● What you need to do:
Please write out the data from the line with "Identify the location of chart-subtitle: Comparing" through the line with "(592, 174).", swapping "location" for "position" and leaving all else unchanged.

● Materials provided:

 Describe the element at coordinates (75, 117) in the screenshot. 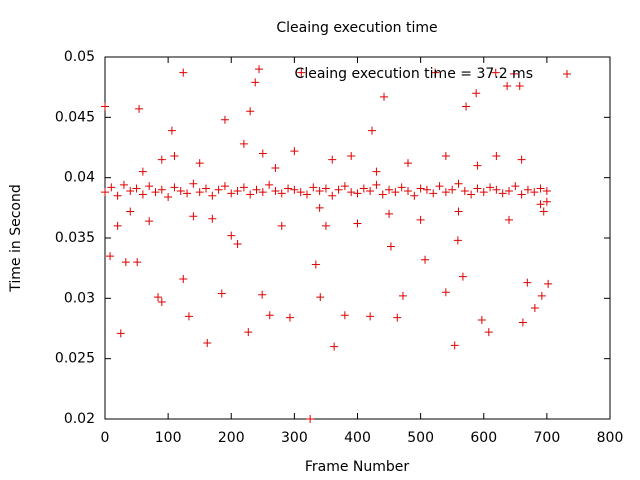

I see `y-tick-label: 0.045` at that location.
* * *
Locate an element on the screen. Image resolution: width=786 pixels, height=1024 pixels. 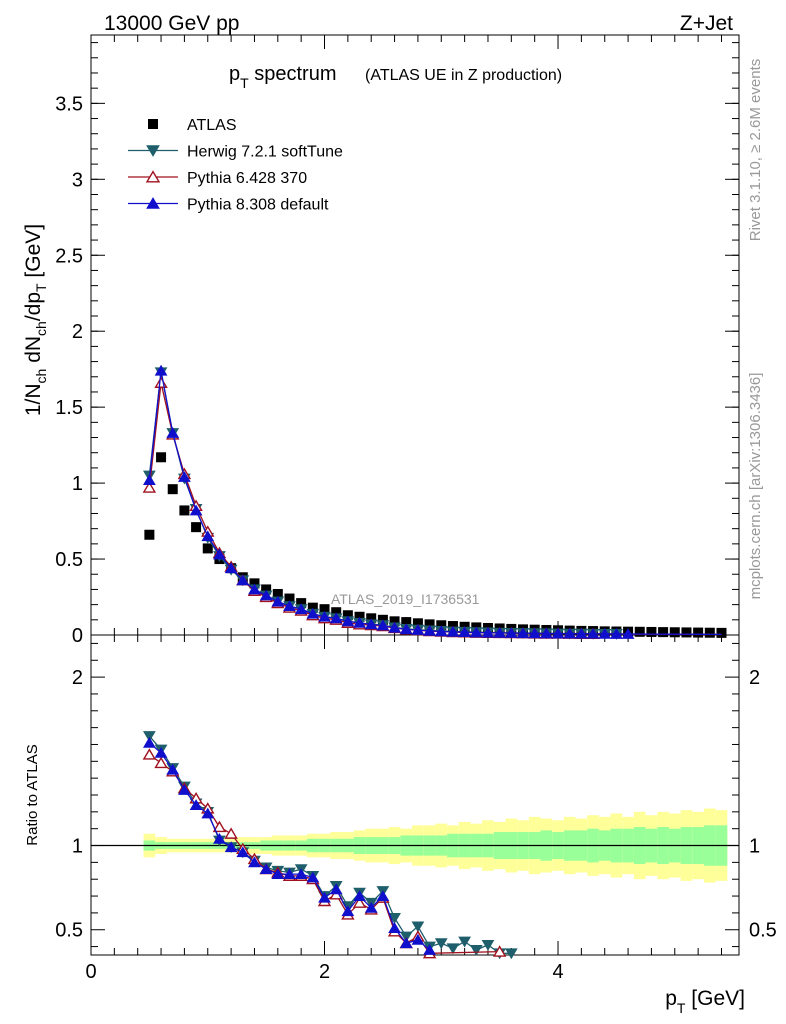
==
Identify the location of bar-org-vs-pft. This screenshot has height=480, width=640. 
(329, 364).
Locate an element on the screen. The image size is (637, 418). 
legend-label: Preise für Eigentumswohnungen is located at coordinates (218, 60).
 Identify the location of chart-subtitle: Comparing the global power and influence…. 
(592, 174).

● Task answer:
 Identify the position of chart-subtitle: Comparing the global power and influence…. 
(592, 174).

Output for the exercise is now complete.